Why would he dump her? What if they grow old together?


Yes, perhaps they'll grow old together. But realistically, most 17yos in America today do not marry the person they started dating at 15yo. My friend who was dumped spent her 20s and much of her 30s in disastrous relationships, most of them not even actual relationships, and mourning her HS sweetheart. It was so ridiculously damaging. That won't happen to everyone, but intense HS relationships - especially where a pregnancy is involved - are not especially healthy.
Anonymous
Anonymous wrote:
Anonymous wrote:What happened with the birth control? Did she forget to take it and decide to have unprotected sex anyway? Did she want to get pregnant and then change her mind? She should get an IUD.


Her birth control method is her decision. If she wants an IUD in the future we’d make that happen. I am not sure what happened. She thinks she forgot a pill.


OP, if you wrote the post above, you sound dangerously disengaged. You have a sexually active minor who has already gotten pregnant once. How do you not know what birth control she is using?

No wonder the boy's parents are putting some distance between themselves and your daughter.
Anonymous
Anonymous wrote:
Anonymous wrote:
Anonymous wrote:What happened with the birth control? Did she forget to take it and decide to have unprotected sex anyway? Did she want to get pregnant and then change her mind? She should get an IUD.

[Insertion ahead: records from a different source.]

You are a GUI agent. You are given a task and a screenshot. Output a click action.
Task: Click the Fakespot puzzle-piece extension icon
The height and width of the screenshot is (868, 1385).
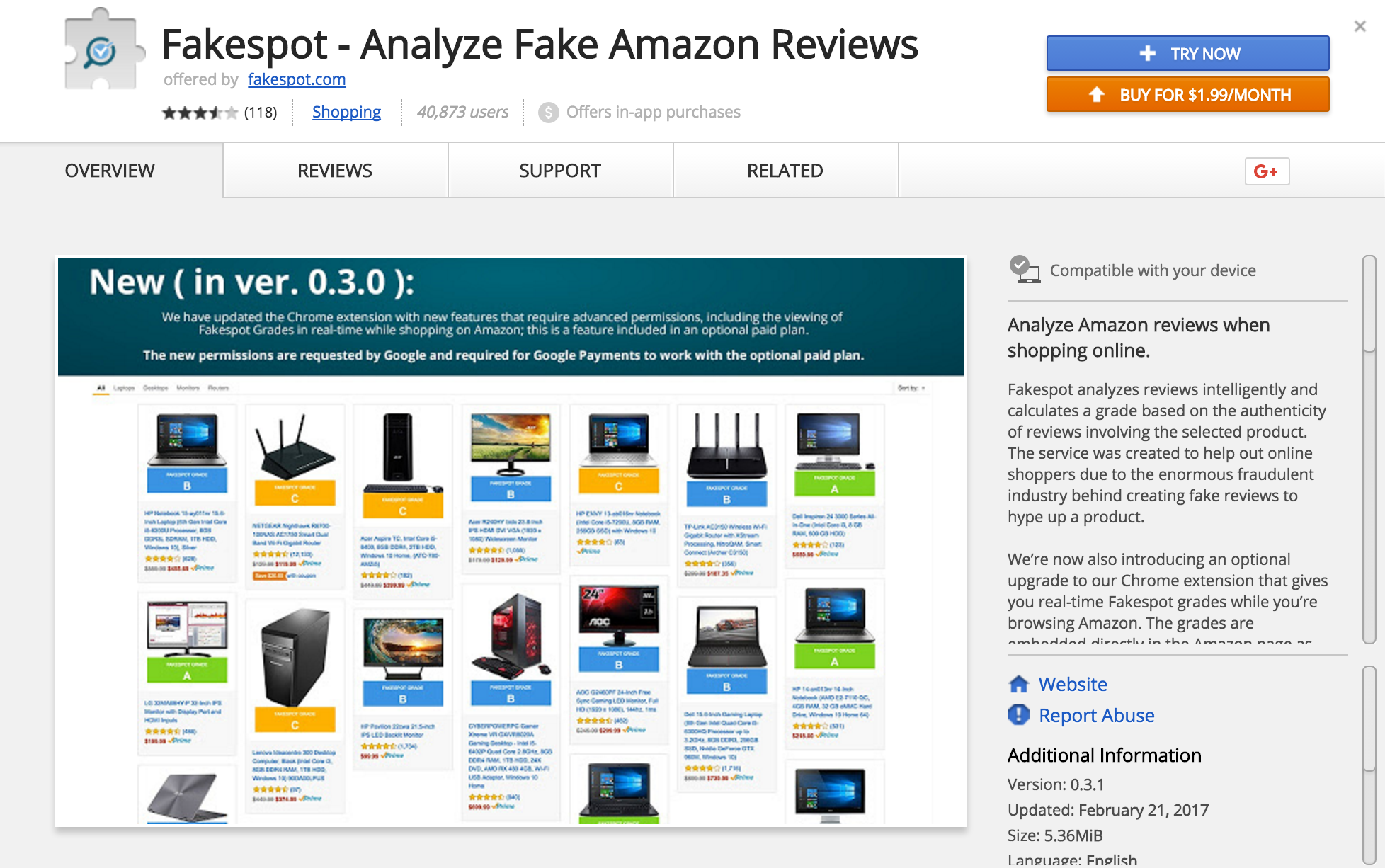[x=104, y=50]
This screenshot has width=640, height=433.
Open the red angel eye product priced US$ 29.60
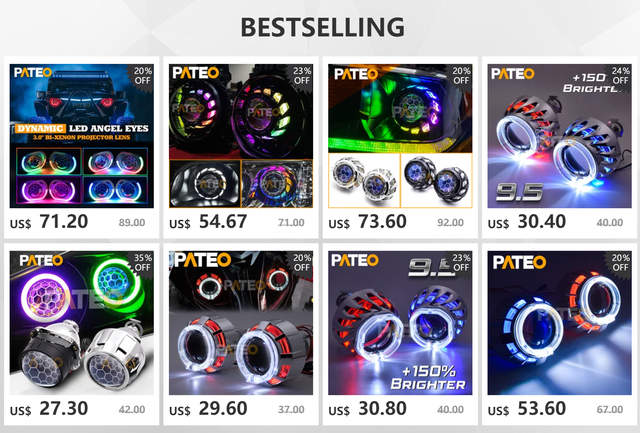[241, 323]
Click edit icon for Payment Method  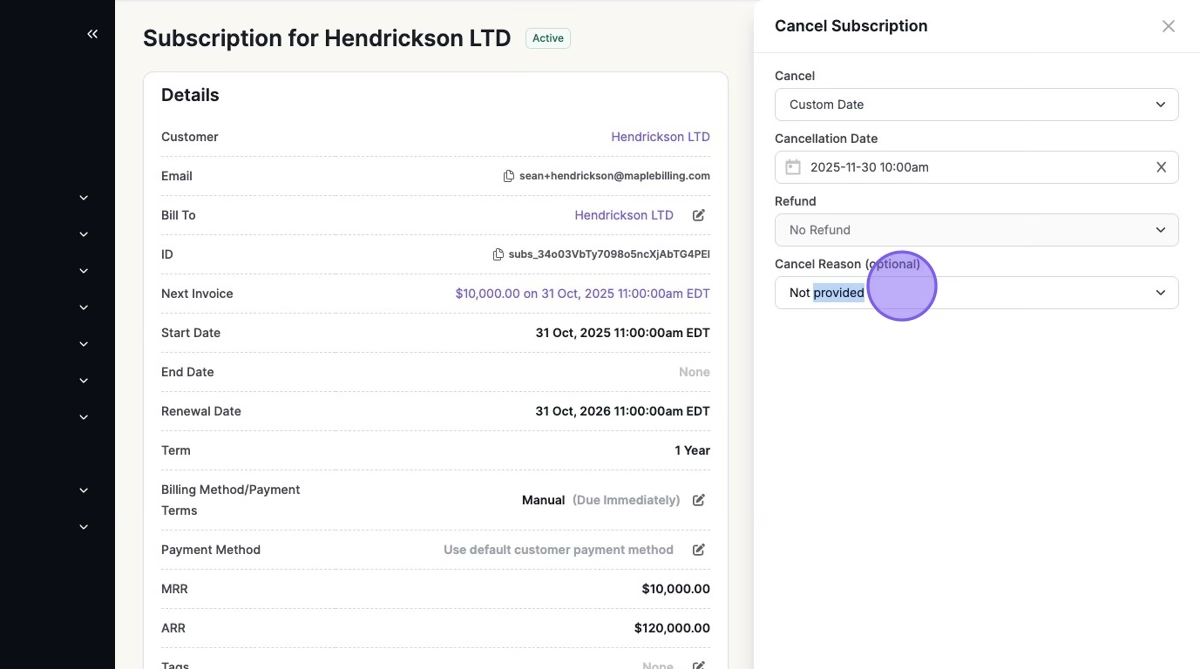coord(699,550)
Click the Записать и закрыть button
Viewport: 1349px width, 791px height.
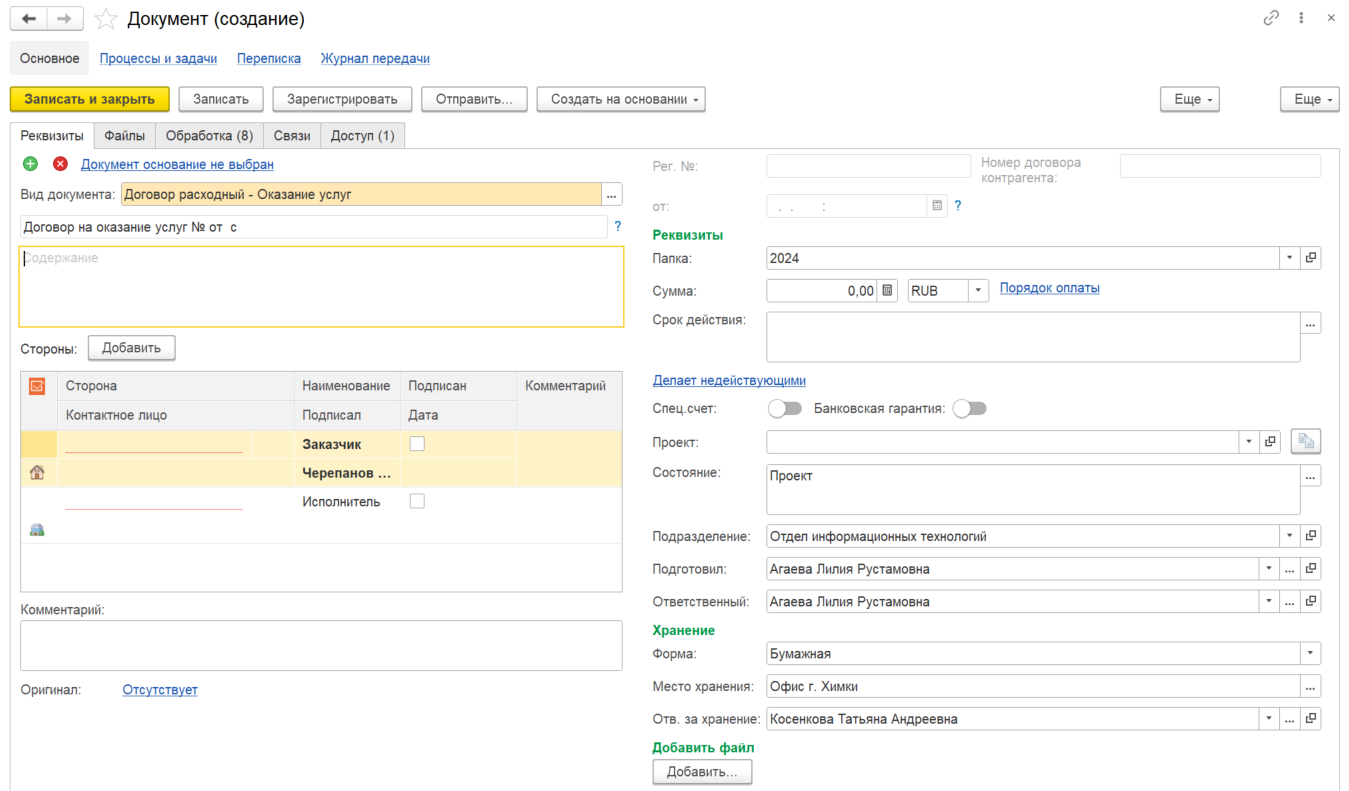coord(90,99)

Her birth control method is her decision. If she wants an IUD in the future we’d make that happen. I am not sure what happened. She thinks she forgot a pill.


Women can get pregnant with an IUD. A PHD classmate of mine is now 6 months pregnant even though she had an IUD. NOTHING IS FAILPROOF except for a vasectomy.


Nope even a vasectomy has a (very small but still) chance of failure. I think 1-2 out of 1,000 men have a vasectomy that fails.

Nothing is actually fail proof except abstinence.
Anonymous
Anonymous wrote:Do be prepared that the relationship will end with the boyfriend soon. It will be more emotionally charged because of the abortion and even more so because his family knows.


This. Your daughter might feel an abortion was the best decision for her but I think the fallout from that decision will ultimately result in an end to her relationship. Which should be fine! People aren’t typically supposed to end up with people they started dating at 15. But when she needs to face that her abortion is what precipitated the end of her relationship THAT’S when she might need therapy.
Anonymous
Anonymous wrote:
Anonymous wrote:
Anonymous wrote:What happened with the birth control? Did she forget to take it and decide to have unprotected sex anyway? Did she want to get pregnant and then change her mind? She should get an IUD.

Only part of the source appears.